Eventually the tour was over and Amos led them to Karella's home.
“Welcome to the house of our queen, the undisputed sovereign of the deeps and shallows, ruler over the navies of the Mer people, and mother of three lovely children, who may not be quite so obedient at times.”
Sathie stuck her tongue out at Amos.
“See what I mean?”
“They might build us a palace one day.” Mabel said. “But I hope not.”
“Welcome, come and have a seat. I can offer you water or something you probably won't like.” Karella said.
“What's the 'probably won't like' option?” Edwin asked.
“It's a hot drink we make from sea-cucumbers.”
“Water please!” Edwin decided quickly.
“Why didn't you just tell them it tastes a bit like hot chocolate?” Sathie asked.
“And hide what it's made of? Why would I do that?” Karella asked.
“So we can watch them turn green, when you tell them what it's made of after their first mouthful, of course.”
“You... teenager!” Karella said.
“It really tastes of hot chocolate?” Sue asked.
“Slightly according to Sarah.”
“A distant relative.” Karella supplied.
“Then if I may, I'd like a tiny bit of the strange and interesting, and plenty of water on hand just in case.” Sue decided.
“This,” declared Sathie “is a brave woman.”
“I should have asked if you drink it.”
“Of course. But I'm not sure I'd make it. That's icky.”
Sue not only managed her first swallow, she asked for more.
----------------------------------------
“I did invite you here for a reason, Sue.
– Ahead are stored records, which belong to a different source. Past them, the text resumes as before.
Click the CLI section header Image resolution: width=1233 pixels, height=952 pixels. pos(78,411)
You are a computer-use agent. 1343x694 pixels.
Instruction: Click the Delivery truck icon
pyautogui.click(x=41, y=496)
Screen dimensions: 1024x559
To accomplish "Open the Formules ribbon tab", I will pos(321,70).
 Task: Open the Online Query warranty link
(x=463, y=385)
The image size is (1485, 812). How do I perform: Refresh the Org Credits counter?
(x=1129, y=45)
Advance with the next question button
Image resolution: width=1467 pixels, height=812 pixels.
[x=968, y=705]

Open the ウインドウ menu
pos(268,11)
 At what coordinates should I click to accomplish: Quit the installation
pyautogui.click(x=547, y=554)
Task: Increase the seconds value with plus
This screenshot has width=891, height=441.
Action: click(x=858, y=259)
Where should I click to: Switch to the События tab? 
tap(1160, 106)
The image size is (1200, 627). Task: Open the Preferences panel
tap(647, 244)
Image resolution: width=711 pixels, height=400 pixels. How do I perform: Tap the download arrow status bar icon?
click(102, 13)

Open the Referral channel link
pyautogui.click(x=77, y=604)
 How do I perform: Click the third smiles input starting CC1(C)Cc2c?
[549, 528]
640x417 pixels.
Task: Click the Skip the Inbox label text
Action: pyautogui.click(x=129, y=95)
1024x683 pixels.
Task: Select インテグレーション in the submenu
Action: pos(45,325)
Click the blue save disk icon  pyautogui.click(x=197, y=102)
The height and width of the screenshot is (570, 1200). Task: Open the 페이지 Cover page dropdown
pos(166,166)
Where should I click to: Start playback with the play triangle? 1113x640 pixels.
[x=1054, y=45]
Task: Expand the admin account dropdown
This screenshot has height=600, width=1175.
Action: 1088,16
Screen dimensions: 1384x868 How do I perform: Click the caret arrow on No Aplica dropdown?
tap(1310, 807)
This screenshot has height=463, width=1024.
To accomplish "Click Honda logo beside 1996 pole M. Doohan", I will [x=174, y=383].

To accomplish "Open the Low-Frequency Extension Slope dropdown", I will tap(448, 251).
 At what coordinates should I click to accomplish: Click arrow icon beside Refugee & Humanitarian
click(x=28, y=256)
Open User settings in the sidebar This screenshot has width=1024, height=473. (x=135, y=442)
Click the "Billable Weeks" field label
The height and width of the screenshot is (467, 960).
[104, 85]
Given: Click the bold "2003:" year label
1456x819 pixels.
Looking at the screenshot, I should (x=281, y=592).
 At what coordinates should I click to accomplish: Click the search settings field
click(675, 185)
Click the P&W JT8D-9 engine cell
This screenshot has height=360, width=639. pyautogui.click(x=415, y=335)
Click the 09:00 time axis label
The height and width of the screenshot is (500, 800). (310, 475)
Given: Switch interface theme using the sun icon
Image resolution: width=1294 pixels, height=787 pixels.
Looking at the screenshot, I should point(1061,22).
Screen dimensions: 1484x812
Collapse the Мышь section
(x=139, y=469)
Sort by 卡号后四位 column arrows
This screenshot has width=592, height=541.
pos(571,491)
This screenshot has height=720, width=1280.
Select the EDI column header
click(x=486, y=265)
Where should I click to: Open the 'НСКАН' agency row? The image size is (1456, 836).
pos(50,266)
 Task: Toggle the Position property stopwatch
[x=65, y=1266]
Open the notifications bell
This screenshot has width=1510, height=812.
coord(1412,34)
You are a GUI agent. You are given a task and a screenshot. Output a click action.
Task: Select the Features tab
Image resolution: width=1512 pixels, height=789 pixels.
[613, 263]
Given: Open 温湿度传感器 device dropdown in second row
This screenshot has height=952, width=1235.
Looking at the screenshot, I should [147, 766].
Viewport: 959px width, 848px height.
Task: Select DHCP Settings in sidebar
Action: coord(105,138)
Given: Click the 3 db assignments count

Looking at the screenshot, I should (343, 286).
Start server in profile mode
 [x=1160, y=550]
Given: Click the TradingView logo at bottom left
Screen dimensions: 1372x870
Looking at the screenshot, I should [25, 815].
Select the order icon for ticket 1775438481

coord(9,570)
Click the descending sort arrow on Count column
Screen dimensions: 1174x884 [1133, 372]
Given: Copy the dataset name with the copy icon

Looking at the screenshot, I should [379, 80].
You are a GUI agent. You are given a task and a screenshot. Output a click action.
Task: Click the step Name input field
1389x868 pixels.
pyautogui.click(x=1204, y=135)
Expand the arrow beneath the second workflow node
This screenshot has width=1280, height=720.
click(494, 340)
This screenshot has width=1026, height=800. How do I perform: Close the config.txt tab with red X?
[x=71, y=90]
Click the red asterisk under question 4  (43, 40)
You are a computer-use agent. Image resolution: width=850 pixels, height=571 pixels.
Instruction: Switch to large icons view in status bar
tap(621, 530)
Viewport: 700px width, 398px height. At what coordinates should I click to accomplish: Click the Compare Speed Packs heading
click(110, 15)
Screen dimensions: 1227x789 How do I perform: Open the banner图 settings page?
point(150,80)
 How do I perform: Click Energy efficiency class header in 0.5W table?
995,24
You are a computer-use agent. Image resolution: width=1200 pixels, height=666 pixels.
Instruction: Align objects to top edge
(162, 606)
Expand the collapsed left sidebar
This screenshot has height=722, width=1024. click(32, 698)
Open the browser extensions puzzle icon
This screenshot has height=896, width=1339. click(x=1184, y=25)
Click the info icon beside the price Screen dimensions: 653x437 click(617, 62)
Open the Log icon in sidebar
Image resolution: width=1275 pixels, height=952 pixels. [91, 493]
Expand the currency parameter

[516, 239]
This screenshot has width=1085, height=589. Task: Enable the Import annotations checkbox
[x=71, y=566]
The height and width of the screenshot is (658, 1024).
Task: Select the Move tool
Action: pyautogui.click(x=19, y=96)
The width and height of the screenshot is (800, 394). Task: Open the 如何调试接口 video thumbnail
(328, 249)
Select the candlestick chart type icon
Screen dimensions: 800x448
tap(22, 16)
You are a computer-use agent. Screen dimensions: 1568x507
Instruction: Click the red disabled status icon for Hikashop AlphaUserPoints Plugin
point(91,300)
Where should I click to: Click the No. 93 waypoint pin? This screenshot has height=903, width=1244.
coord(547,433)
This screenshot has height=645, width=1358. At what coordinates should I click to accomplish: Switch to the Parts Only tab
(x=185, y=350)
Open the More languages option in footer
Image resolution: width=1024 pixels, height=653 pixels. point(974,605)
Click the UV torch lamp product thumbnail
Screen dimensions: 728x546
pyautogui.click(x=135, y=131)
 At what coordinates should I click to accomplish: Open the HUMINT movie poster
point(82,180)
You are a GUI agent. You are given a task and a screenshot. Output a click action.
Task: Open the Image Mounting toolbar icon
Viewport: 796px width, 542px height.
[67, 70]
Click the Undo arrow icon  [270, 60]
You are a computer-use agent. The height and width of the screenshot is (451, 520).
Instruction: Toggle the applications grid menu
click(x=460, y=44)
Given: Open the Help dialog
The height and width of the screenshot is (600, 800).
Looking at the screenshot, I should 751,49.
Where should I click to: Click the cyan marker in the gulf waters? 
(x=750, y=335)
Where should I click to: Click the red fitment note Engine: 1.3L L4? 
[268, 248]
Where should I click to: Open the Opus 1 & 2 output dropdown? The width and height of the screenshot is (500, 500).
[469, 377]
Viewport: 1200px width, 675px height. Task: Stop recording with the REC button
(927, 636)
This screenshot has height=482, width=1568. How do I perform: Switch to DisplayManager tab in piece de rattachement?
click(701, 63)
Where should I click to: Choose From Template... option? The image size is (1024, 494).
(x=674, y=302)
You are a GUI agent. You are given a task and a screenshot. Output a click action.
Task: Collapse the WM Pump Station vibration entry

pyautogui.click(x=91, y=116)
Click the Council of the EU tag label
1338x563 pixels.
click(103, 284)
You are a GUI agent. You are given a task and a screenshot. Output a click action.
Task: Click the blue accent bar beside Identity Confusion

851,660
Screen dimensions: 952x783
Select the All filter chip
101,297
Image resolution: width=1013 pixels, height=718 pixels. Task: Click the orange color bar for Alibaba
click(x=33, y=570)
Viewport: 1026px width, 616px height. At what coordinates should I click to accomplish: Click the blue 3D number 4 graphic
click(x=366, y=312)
As a society, we face death far more often than you do. There are always more sharks, and we must sometimes kill them or be killed. But we have loved peace for thousands of years. One proof of that is that though we have had fusion for a thousand years and fission before that, we have never used them against you. It is our great fear, in this time when the world changes, that you will make us turn to war once more. So, this is one reason I wanted to talk to you, Sue. You're in the military, and I presume trained to kill, yes?”
“If I have to, yes.”
“On someone's orders?”
“If the someone is my superior, and the order is lawful, yes. With my speciality, and rank, I'd be more likely to be placing limpet mines on enemy ships, or telling people to fire torpedoes or shells, than actually shooting myself, but... yes. And yes, I've been trained to shoot also.”
“So... would you shoot men and women doing nothing more than defending their children, and their homes?”
“I hope I would never be ordered to. If they're civilians, then they should be left in peace. If they're foreign military, and we're at war... I don't know why they're fighting. Maybe there are children in the home, maybe a cache of weapons. If I was a new recruit and I'd been ordered to search the home and I find someone inside pointing a gun at me... I'd probably shoot.”
“And if it was a knife?”
“I don't know. If they were holding it like they were going to throw it at me, probably. If they were holding it like it had been on the table and they were terrified, probably not. It depends how frightened I was. But I don't expect to ever be in that situation, or ordering people to be in that situation. We do not normally attack, but we do defend: our laws, our territory, our people, our ships.”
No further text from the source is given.